Ein weiterer besorgniserregender Fakt ist der chronische Verlauf von Herz-Kreislauf-Erkrankungen. Dies hat Auswirkungen auf die Gesundheitssysteme, die Wirtschaft und die Gesellschaft im Allgemeinen. Chronische Krankheiten stellen zweifelsohne eine Belastung für die Gesundheitssysteme und die Lebensqualität der Betroffenen dar. Was manchmal weniger offensichtlich ist, sind die allgemeinen wirtschaftlichen Kosten, die sehr hoch sind. Eine Studie des Beratungsunternehmens McKinsey beziffert sie auf 15 Prozent des europäischen BIP bzw. 2,7 Billionen US-Dollar pro Jahr.

Dies zeigt uns aber auch, dass Investitionen in die Gesundheitsversorgung nicht zwangsläufig zu Mehrkosten führen müssen. Im Gegenteil: Frühzeitige Maßnahmen und Investitionen, insbesondere solche, die die Zahl der chronischen Krankheiten verringern, führen zu langfristigen Einsparungen.

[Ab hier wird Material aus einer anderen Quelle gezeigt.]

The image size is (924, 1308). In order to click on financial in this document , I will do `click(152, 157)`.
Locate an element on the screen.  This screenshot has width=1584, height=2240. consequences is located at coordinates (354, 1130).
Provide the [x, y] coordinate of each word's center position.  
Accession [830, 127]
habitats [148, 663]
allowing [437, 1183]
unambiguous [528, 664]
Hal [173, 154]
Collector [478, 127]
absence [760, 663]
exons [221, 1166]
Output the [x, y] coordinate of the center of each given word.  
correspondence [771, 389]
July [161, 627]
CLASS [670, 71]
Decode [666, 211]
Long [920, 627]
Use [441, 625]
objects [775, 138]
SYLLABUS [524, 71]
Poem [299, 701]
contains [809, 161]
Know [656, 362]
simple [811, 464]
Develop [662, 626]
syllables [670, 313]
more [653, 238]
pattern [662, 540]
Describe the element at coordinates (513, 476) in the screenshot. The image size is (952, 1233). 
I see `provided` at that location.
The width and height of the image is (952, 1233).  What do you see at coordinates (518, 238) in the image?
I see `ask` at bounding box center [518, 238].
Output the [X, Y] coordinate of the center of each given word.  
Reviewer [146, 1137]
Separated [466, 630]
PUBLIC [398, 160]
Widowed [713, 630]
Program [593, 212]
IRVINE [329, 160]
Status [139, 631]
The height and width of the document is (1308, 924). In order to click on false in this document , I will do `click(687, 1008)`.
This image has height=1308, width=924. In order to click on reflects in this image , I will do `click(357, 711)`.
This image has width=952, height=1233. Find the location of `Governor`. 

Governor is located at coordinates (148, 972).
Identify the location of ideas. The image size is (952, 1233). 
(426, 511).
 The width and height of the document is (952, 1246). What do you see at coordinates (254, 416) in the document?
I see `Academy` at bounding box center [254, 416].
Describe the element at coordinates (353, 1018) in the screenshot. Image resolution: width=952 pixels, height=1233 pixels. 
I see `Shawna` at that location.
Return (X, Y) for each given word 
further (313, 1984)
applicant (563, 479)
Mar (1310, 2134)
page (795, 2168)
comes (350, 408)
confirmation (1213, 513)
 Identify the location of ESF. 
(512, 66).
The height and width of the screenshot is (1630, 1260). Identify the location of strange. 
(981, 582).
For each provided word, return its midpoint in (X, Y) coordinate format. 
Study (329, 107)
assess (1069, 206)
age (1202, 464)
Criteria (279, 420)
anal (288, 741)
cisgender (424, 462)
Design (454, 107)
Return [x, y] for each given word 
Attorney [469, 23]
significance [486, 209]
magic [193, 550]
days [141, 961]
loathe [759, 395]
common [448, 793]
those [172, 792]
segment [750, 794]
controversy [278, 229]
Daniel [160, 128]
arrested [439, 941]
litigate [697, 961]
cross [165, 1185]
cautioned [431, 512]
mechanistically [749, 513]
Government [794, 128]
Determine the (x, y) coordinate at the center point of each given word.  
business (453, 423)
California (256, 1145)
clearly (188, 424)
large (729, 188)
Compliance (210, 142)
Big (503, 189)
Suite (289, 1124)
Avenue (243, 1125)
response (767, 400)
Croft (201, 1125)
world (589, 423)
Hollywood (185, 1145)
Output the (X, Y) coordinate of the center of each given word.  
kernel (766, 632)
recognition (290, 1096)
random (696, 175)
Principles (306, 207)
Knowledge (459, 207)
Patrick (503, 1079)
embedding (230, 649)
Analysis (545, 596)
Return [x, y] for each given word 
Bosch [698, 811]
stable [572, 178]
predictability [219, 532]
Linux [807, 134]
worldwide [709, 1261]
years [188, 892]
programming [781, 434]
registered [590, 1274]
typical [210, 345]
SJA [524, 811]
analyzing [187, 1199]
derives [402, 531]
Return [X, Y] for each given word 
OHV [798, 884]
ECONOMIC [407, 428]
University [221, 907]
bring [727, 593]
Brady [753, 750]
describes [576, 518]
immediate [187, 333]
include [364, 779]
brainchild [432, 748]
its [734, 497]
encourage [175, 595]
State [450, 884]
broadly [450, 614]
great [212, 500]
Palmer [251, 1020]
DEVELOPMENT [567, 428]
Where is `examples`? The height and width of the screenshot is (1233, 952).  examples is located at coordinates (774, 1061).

Ein Ansatz kann der vermehrte Einsatz von technologischen Lösungen sein. In Deutschland kommen 3,97 Kardiologen auf 100.000 Einwohner. Telemedizin kann diese Ärzte unterstützen und ermöglichen, dass mehr Patienten über nationale Grenzen hinweg mit Spezialisten frühzeitig in Kontakt treten. Wearables helfen den Menschen, Risikofaktoren besser zu verstehen und zu überwachen. Dies ist ein erster wichtiger Schritt, um diese Risikofaktoren zu reduzieren.

Regierungen und Menschen können handeln

Bei allen vorliegenden Informationen ist dennoch Vorsicht geboten bei direkten Vergleichen und Schlussfolgerungen aus der US-Veteranen-Studie: Die meisten Fälle in Deutschland sind aufgetreten, seit die Impfung verfügbar ist und es handelt sich eher um Omikron als um frühere Stämme.

Maria van Kerkhove, eine Epidemiologin der Weltgesundheitsorganisation, hat kürzlich gewarnt, dass Omikron mit gleicher Wahrscheinlichkeit Long COVID verursachen kann wie frühere Stämme. Wir sollten das Virus also auf keinen Fall so behandeln, als sei es nicht schlimmer als eine Erkältung oder Grippe.

Kerkhove verwies aber auch auf Studien, die zeigen, dass eine Impfung das Long-COVID-Risiko verringert. Dies unterstreicht die Wichtigkeit der Impfung, unabhängig vom Alter. Ebenso ist möglich, dass die kardiovaskulären Risiken nach einer COVID-19-Infektion mit der Zeit abnehmen, ähnlich wie bei der Raucherentwöhnung.

Es gibt konkrete Schritte, die Regierungen und die Öffentlichkeit unternehmen können, um zu verhindern, dass die Risiken Realität werden. Investitionen in die Gesundheitsfürsorge und öffentliche Gesundheitskampagnen können den Menschen helfen, ihre persönlichen Risikofaktoren zu verstehen und zu mindern. Wir alle können mehr tun, um diese Risiken zu verringern, indem wir positive Anpassungen in unserer Lebensweise vornehmen, die die chronische Entzündung, die vielen Herz-Kreislauf-Erkrankungen zugrunde liegt, reduzieren. Es ist nie zu früh, damit anzufangen.

Sigal Atzmon ist Präsidentin und Gründerin „Medix Gruppe“. Ihr Ziel ist es, die Art und Weise der Gesundheitsversorgung weltweit zu verbessern, mit Schwerpunkt auf der Zugänglichkeit, Implementierung und Nachhaltigkeit einer qualitativ hochwertigen Versorgung. Atzmon lebt mit ihrer Familie in London, Hongkong und Tel Aviv.